So, based on the narrative coming from the TMF, the approach to both information and processes that they offer have real benefits to the provider. If that’s the case, why weren’t these standards offered in a more cohesive way from, say, 1988 to the present?

Creaner seems unsurprised when I asked, “What took so long?”

“It doesn’t take long to create these standards,” said Creaner. “That’s the easy bit. Trying to get adoption is the hard part.” Therefore, perhaps it is the changing business landscape that is driving adoption. “The reality is that people adopt standards when they are no longer willing to pay the cost of going proprietary.”

Creaner and the TM Forum are unequivocal on the idea that standards reduce cost.
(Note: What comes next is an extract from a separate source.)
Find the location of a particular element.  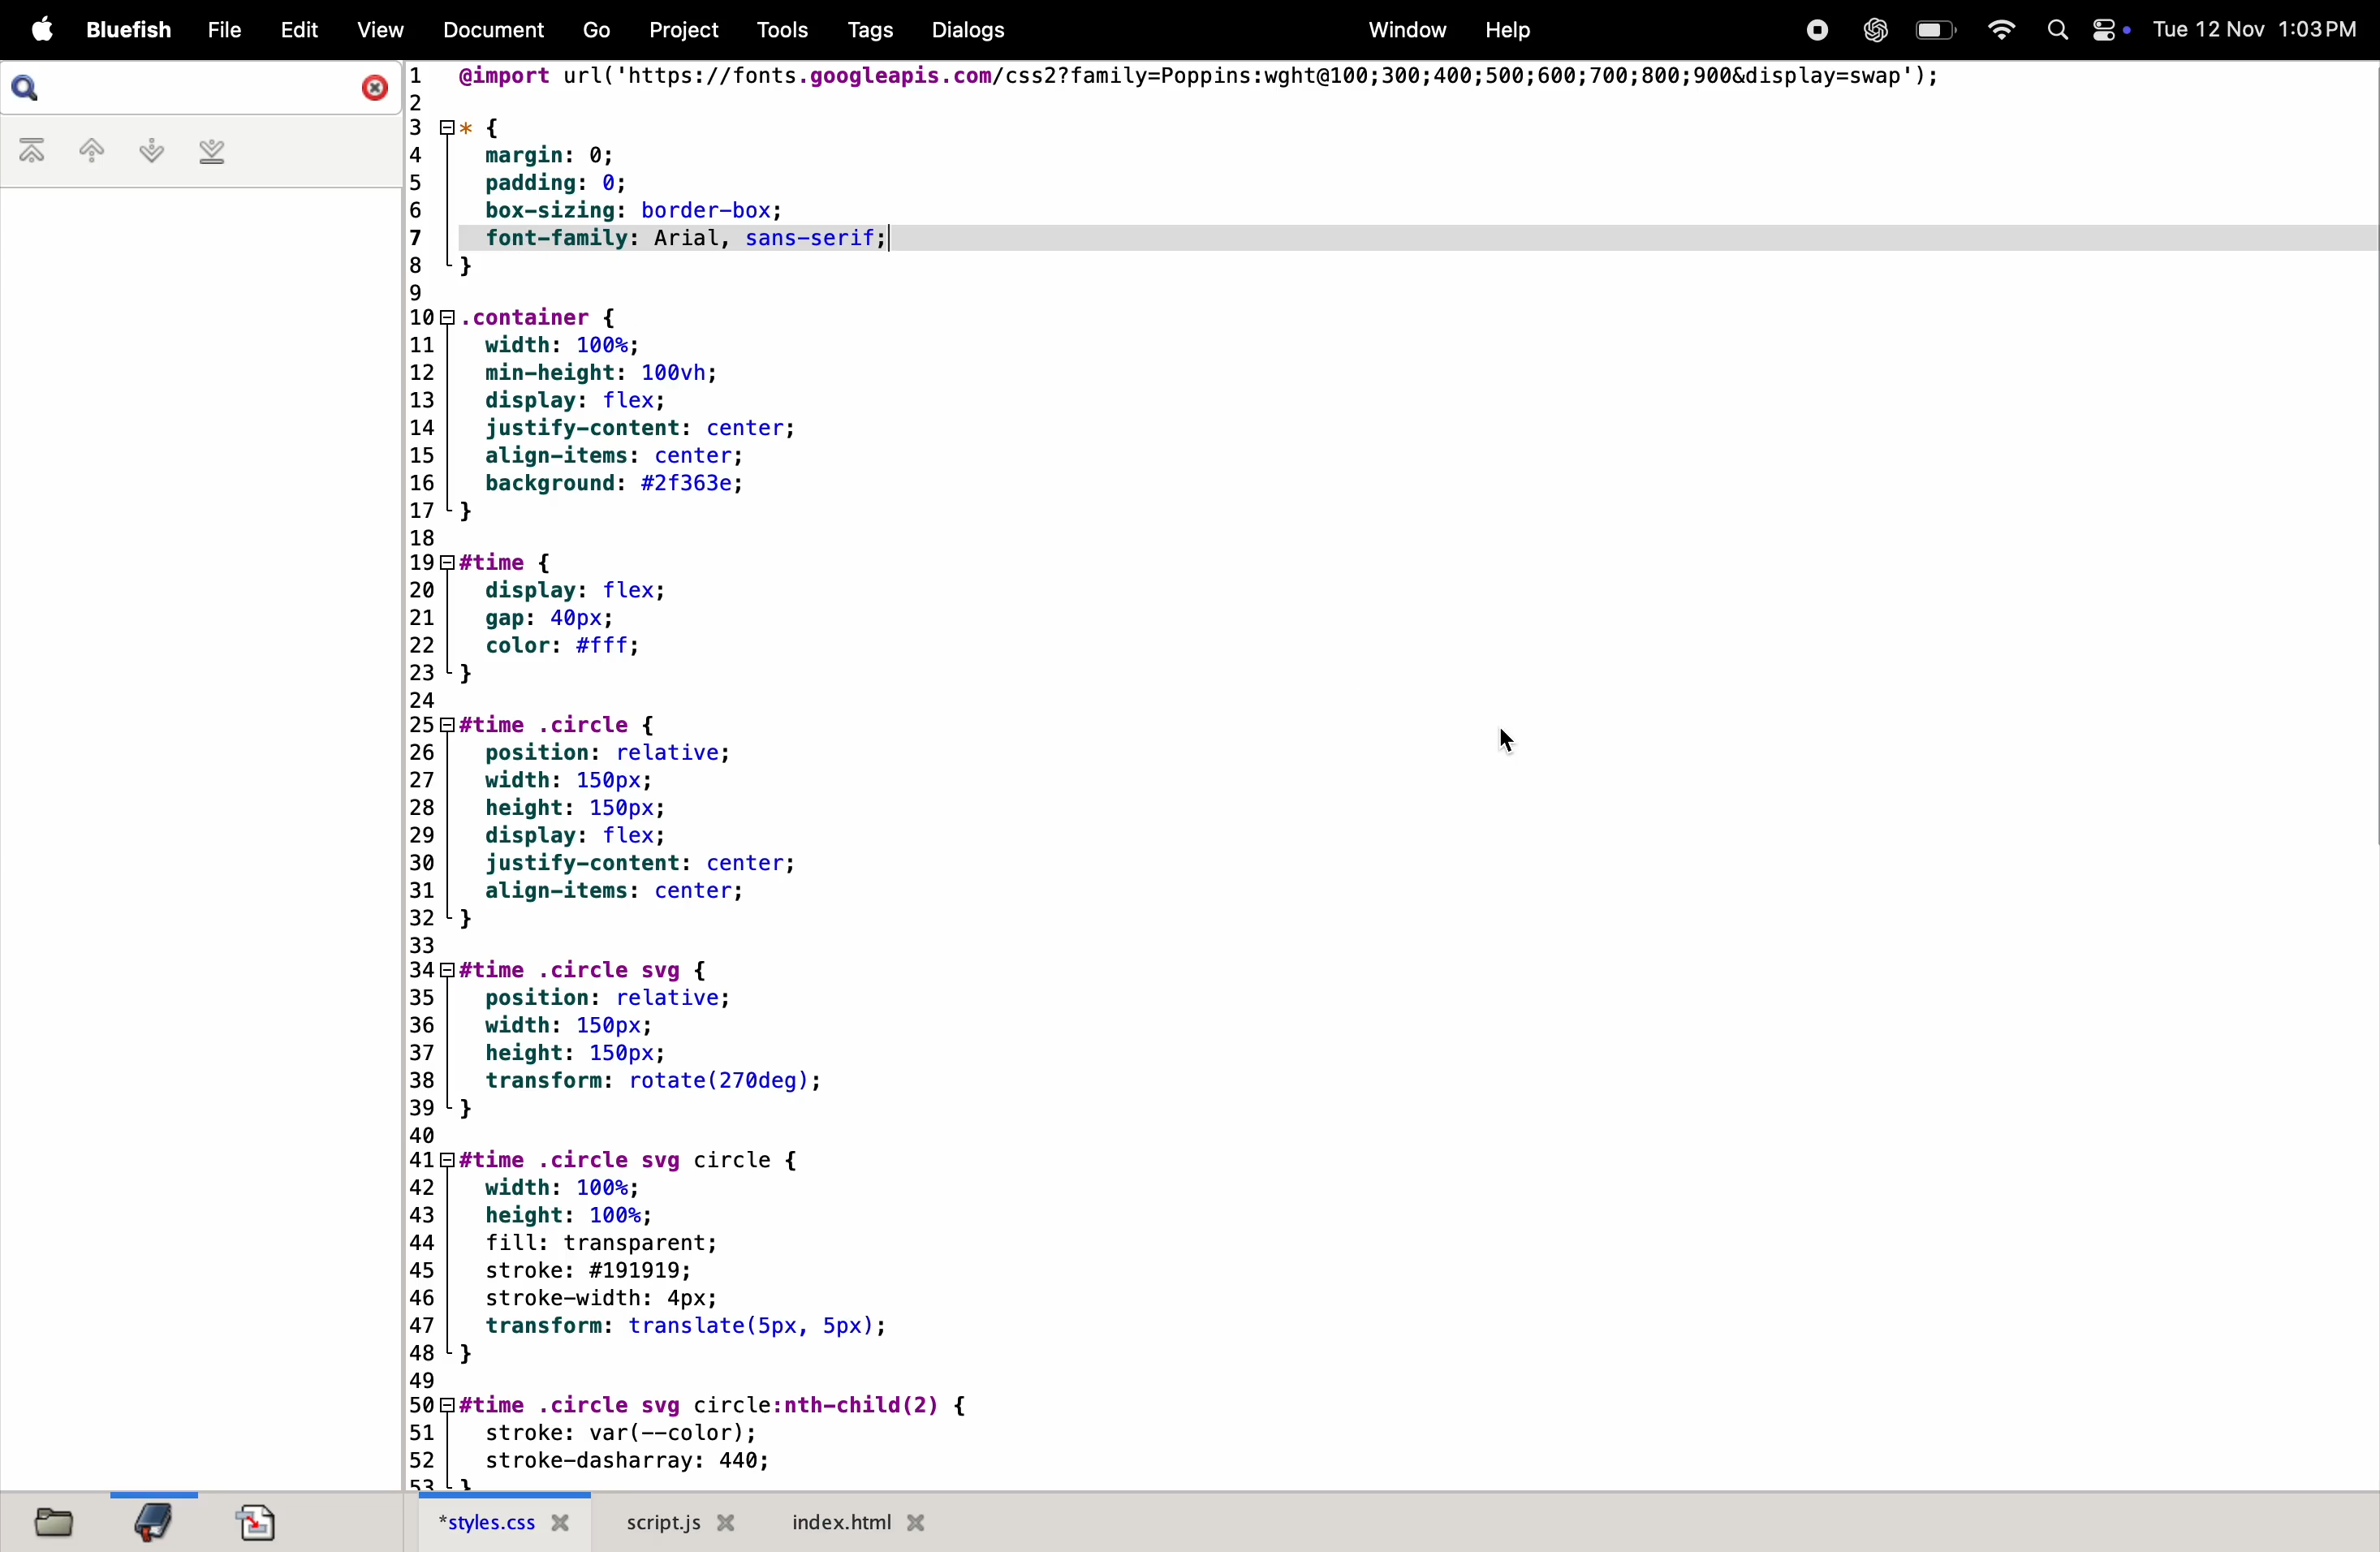

view is located at coordinates (375, 29).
Furthermore, they have released numerous case studies from providers who insist that experience has supported this idea of cost savings as a result of Forum-backed standards.

However, the Forum’s particular take on standards is not without its skeptics.

“When we look at TM Forum, it’s all high level architectures and it’s all a little bit loosey-goosey,” said Alan Quayle, an industry analyst and longtime observer of the Forum. This looseness, according to Quayle, stems from how the Forum makes its money and who, therefore, gets a seat at the standards-crafting table. “The paymasters are the big suppliers,” said Quayle. “They’re the ones with the big budgets at the conferences. They’re laying down millions of dollars for their stands and their platinum or ultra-platinum or diamond-diamond-diamond sponsorships.”

Quayle compares that to other industries, like financial services, wherein standards are highly specific and set by the service providers with suppliers supporting, but not driving, the process.

“If it was a pure standards body owned and operated by the service providers, I think we’d get a lot more specificity.” said Quayle.

His solution? Create just such a standards body by splitting the standards group from the conference organizing group. “All the money is made on the conference organization,” said Quayle, “which might bias the focus of the standardization a little bit.”

However, Creaner insists that while suppliers are a part of the process, it is service providers who are driving the effort. Whereas service providers once insisted on designing their own systems and services, “they now understand that there is no differentiation in a lot of these basic areas,” said Creaner. “There’s only unnecessary cost.” He uses the analogy that if the telcos ran the airline industry, every carrier would have its own style of plane or its own fuel or its own proprietary type of wing. However, they are increasingly understanding that standardization does not mean a lack of differentiation.

”This could have happened 20 years ago, but the pain wasn’t there,” said Creaner.“And once they start mandating it in their procurement activities, the supply side rapidly shifts over and follows the money. The whole thing really starts with the service provider, their level of need and their level of pain.”

Given a real and growing demand among service providers for interoperability, and the growth of technologies like service-oriented architecture (SOA) and cloud computing, the TMF is well positioned to take advantage of their recent self-appointment as a SDO. The major remaining hurdle is also the largest one: widespread adoption of the Forum’s standards. The momentum for that adoption may require more than just a casual rebranding. It seems to rest, almost solely, upon the TMF’s ability to both involve and energize more CSP members to create an industry-wide set of mandatory standards, and regulate compliance across the ISV community.